"Türkiye, seçilmişler ülkesi değil; atanmışlar ülkesidir." Tespitine binaen katıldığım önermedir. Genel merkezlerden tespit edilen isimler halka seçtirilir ve buna da demokrasi denir.
Sermayeye yakın duran partiler, daima uygun pozisyonları bu sınıfa verir. Milliyetçi partiler, keza bu pozisyonlara 'uygun' isimleri kendileri atar. Hatta en demokrat olduğunu iddia eden partiler de bu hâl üzeredir.
Ön seçim ya da stk yoklaması gibi uygulamalar, genellikle işlevsiz kalır. Bu tür uygulamaların neticeleri, partilerin seçim stratejileriyle uygun olduğu oranda makbuldür. Farklı sonuçlar çıktığı takdirde, genel merkezler bu sonuçları alenen çiğnemekten de çekinmezler.
Liderlik karizmasıyla taltif olunan genel başkanları bir tarafa bırakıp yüzlerce vekilin olduğu meclise göz gezdirdiğimizde, kaç tane halk teveccühüne mazhar olmuş, bizzat halk tarafından meclise yollanmış adam gösterebilirsiniz?
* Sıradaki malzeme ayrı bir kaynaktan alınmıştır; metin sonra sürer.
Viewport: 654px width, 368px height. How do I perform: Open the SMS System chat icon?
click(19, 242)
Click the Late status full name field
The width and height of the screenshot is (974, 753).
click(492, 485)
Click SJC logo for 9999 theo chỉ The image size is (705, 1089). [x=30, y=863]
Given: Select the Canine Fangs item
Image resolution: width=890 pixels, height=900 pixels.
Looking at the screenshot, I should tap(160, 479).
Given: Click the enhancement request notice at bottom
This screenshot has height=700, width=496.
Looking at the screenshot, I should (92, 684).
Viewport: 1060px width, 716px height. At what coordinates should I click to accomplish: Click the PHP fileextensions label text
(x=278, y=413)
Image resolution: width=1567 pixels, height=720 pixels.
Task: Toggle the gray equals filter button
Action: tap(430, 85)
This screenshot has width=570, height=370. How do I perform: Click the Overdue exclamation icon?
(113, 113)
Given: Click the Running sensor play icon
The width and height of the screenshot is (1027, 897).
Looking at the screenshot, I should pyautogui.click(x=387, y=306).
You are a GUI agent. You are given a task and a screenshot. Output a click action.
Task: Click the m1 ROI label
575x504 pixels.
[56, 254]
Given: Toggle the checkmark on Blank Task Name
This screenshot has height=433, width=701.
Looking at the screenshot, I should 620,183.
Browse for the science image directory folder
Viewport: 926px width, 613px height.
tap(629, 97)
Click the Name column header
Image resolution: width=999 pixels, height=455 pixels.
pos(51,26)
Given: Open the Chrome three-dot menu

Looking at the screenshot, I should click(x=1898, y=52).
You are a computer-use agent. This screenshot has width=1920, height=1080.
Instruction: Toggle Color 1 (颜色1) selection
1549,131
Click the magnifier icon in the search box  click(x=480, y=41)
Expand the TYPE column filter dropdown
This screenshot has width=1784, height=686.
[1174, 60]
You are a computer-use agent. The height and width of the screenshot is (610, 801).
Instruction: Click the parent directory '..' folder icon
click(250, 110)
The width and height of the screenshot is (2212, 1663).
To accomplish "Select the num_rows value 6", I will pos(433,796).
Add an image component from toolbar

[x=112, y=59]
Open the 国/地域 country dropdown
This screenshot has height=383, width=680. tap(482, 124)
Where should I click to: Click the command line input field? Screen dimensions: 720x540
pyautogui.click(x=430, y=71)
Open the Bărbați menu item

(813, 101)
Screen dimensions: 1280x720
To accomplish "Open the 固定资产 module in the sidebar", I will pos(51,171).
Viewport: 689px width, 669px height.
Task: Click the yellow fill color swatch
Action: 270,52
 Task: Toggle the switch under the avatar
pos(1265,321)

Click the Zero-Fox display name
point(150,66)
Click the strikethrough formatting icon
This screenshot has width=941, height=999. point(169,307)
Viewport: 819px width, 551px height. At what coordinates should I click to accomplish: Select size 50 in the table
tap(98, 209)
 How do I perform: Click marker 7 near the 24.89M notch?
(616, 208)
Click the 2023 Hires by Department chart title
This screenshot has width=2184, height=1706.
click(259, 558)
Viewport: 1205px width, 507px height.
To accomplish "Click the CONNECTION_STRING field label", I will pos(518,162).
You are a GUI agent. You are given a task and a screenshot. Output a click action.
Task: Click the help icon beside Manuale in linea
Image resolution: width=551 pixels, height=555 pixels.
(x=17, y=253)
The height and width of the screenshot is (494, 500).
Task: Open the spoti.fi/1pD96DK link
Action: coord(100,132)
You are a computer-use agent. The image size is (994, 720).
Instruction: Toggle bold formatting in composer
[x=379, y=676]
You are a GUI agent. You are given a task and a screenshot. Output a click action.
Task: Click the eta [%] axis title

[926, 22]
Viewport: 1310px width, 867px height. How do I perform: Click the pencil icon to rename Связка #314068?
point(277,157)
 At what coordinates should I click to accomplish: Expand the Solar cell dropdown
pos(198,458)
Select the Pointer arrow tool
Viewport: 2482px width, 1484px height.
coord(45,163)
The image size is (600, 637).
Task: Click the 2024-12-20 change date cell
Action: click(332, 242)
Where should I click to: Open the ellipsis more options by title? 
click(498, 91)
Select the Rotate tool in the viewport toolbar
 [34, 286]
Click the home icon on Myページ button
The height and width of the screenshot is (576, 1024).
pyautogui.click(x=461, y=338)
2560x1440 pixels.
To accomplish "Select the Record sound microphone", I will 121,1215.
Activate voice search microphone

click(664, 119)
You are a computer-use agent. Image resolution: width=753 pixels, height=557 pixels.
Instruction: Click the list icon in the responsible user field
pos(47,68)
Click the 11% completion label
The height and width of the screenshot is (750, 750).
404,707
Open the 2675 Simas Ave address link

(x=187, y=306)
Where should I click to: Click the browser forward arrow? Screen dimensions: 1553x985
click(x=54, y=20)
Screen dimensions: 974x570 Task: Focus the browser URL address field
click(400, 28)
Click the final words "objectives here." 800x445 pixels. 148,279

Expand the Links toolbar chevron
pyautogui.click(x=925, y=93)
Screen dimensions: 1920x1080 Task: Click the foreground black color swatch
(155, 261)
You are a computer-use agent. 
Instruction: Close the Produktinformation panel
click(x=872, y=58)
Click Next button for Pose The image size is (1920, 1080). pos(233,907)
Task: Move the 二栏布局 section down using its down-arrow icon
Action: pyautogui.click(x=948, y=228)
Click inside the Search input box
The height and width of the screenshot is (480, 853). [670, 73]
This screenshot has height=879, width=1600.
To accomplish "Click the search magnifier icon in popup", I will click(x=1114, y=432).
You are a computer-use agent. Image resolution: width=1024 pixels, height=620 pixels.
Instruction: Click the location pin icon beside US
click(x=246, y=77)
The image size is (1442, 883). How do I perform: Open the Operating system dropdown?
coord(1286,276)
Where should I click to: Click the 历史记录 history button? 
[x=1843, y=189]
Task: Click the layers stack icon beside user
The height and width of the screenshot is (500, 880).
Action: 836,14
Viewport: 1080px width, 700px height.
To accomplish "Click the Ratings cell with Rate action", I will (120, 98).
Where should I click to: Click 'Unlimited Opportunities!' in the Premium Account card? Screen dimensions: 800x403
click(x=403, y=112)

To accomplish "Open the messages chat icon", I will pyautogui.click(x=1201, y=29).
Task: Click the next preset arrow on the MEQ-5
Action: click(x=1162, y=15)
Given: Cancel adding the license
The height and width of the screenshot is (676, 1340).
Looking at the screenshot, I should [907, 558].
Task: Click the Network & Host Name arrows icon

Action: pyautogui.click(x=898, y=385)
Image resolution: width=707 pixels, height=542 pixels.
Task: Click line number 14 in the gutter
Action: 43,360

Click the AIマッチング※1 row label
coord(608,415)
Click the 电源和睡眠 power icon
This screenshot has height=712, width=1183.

Elbette ön plana çıkmış ya da çıkartılmış kişiler vardır, fakat bunun halk eliyle olmadığı da aşikârdır.
Zaten Genel başkanın delegeleri seçtiği, delegelerin de genel başkanı seçtiği bir ülkeden hakiki demokrasiyi beklemek abestir.
Yaşadığım şehir, belli oranda fakirlik sınırı altında yaşayan ve ezici bir oranla sünni olan vatandaşlardan müteşekkil olduğu halde, a partisinin 1. Sıra adayı ve tek milletvekili sermaye sınıfına mensup ankarada Ikamet eden bir isimdir. B partisinin 1. Sıra adayı da alevi kökenli ve buralı olmayan bir isimdir. Ve şuan bu halkı, bu insanlar temsil etmektedir. Netice itibariyle bu insanlar mecliste temsil edilmediği gibi, deyim yerindeyse, halk adeta bu atanmış temsilciler tarafından yontulmaktadır! Yani halkın istek ve beklentileri meclise taşınmadığı gibi, genel merkezlerin atadığı temsilciler vasıtasıyla halka ayar veriliyor, halka şekil veriliyor.